EXERCISE MATERIAL Start Marker
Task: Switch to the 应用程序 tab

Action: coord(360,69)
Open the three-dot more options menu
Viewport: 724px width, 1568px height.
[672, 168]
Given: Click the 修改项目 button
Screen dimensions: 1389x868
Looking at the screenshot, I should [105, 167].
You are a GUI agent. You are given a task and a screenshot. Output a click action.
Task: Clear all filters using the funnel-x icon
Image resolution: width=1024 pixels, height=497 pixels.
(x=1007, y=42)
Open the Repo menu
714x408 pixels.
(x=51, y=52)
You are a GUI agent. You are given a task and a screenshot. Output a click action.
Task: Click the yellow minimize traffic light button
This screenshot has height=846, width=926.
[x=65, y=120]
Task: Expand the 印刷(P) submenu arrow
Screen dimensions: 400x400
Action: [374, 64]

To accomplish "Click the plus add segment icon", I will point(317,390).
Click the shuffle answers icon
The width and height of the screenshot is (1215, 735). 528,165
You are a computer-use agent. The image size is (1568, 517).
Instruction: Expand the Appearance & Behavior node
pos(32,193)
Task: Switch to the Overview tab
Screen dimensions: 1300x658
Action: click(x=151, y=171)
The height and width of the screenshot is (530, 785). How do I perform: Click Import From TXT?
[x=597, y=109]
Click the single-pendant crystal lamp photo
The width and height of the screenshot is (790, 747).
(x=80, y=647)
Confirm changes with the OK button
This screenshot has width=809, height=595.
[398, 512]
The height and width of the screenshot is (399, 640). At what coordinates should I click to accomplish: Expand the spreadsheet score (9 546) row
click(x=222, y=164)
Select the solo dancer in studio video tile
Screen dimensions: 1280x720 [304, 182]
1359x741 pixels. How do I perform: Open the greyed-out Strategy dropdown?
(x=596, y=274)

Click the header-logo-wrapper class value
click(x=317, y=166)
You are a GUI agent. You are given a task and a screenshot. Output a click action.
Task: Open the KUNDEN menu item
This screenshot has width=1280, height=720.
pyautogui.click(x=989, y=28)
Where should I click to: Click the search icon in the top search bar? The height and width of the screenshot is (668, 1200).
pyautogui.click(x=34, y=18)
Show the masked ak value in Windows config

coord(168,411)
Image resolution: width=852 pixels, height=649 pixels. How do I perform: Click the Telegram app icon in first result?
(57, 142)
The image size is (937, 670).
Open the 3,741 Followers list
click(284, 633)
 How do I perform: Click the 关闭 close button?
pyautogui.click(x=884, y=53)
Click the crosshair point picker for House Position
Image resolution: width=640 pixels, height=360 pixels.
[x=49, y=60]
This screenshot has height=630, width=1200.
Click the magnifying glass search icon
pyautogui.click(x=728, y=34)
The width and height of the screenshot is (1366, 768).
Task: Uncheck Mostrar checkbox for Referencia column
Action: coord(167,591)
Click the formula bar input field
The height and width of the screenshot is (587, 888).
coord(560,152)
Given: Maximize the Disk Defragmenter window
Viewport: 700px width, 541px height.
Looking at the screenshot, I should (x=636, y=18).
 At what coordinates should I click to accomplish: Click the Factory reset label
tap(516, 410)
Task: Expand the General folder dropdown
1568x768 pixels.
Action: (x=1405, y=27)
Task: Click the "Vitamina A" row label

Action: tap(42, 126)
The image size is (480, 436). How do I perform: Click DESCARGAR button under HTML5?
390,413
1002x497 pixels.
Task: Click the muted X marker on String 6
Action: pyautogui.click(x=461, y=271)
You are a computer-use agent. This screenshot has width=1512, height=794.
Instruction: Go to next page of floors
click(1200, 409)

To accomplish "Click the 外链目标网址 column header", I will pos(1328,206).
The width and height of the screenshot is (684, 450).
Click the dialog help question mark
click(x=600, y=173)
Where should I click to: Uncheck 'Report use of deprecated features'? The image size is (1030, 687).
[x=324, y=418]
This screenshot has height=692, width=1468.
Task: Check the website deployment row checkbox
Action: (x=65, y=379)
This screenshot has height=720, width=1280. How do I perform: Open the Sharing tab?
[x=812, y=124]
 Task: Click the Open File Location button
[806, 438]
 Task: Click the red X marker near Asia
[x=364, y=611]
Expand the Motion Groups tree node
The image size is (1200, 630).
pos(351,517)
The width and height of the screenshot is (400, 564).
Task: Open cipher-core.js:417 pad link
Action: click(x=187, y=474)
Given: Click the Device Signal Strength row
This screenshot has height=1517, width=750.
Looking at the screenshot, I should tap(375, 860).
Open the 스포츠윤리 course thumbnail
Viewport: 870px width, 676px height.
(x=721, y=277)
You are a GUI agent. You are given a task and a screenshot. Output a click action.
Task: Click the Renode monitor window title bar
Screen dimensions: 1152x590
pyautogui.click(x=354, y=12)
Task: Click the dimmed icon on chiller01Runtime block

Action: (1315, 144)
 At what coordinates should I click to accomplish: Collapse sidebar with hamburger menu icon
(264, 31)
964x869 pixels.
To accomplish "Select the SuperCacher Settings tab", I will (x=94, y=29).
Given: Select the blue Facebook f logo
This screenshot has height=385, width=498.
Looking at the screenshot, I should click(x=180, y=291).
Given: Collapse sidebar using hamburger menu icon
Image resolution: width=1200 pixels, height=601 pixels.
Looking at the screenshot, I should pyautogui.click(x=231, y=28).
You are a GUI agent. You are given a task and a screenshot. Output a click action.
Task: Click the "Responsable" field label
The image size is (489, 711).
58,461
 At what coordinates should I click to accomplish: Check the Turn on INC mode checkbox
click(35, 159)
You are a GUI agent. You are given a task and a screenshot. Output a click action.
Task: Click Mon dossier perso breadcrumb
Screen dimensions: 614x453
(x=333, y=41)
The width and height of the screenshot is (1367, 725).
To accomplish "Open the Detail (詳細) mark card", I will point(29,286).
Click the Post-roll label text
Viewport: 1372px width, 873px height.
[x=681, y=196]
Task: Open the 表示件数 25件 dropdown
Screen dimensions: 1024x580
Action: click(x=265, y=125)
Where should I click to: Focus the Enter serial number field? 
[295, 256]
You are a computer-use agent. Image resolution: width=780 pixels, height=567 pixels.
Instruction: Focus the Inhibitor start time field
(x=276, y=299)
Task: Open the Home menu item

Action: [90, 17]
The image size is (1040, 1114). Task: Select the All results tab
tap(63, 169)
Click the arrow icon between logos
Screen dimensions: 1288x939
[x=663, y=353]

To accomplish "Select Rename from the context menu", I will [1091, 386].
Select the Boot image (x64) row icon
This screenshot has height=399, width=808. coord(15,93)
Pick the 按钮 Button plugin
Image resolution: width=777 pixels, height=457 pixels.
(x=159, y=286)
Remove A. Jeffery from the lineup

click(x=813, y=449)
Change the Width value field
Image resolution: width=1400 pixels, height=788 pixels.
EXERCISE MATERIAL End Marker
*WHAT THE TASK REQUIRES*:
Filter the entries above down to the lines that contain "using".

*EXERCISE SOLUTION*:
Task: Clear all filters using the funnel-x icon
Given: Collapse sidebar using hamburger menu icon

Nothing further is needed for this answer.